* Start Dataset *

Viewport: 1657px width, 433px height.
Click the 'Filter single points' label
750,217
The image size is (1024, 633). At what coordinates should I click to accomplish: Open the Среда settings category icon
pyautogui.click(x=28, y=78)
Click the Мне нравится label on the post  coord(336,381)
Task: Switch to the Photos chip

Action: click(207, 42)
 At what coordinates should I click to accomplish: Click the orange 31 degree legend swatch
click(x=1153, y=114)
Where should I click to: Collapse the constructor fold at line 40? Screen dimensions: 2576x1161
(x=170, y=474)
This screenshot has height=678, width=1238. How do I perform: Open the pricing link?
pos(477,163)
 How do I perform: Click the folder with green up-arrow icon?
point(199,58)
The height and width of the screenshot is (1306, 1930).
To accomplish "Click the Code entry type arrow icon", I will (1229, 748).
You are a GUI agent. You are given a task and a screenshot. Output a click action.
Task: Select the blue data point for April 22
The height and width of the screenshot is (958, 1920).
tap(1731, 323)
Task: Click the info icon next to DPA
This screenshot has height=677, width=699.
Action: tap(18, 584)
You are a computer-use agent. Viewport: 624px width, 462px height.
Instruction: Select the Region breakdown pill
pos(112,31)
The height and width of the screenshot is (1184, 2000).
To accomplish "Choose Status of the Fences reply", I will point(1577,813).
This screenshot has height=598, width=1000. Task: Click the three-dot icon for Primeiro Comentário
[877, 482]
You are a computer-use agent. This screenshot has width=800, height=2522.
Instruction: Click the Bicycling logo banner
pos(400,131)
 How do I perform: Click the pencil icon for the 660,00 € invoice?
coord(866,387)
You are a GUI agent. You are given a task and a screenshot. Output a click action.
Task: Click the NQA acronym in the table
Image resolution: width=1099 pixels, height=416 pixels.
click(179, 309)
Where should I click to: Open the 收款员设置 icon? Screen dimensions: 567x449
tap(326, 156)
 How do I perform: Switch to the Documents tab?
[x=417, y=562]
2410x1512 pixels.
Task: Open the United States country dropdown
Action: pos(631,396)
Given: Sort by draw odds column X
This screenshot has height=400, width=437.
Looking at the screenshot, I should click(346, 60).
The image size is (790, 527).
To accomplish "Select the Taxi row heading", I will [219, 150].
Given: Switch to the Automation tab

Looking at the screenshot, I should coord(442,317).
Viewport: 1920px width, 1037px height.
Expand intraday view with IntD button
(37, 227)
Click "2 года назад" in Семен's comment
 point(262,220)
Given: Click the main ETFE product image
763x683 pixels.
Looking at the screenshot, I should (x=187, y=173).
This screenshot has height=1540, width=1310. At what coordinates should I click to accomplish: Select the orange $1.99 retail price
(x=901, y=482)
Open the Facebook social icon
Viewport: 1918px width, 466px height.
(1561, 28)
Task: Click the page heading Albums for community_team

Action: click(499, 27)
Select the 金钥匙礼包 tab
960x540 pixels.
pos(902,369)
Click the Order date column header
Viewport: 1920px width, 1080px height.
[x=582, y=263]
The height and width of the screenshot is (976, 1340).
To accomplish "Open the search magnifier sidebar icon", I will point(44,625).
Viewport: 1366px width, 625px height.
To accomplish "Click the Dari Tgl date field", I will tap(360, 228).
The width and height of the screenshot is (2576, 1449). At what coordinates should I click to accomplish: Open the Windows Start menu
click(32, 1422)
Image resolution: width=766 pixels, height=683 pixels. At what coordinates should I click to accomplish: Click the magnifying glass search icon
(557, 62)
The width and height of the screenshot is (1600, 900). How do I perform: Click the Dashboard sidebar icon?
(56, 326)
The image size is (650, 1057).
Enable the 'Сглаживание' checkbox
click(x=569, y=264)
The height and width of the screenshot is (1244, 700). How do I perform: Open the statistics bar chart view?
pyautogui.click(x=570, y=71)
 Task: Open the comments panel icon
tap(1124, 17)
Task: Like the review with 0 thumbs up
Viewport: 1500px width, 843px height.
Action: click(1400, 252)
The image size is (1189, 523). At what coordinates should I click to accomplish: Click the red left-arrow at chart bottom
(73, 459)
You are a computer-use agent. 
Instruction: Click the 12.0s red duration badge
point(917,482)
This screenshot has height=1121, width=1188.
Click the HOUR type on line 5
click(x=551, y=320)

* End Dataset *

◆ Written exercise ◆
Locate every line in the entries above that contains the word "type", and copy each of those lines in full. Match case exactly.

◆ Final result ◆
To accomplish "Click the Code entry type arrow icon", I will (1229, 748).
Click the HOUR type on line 5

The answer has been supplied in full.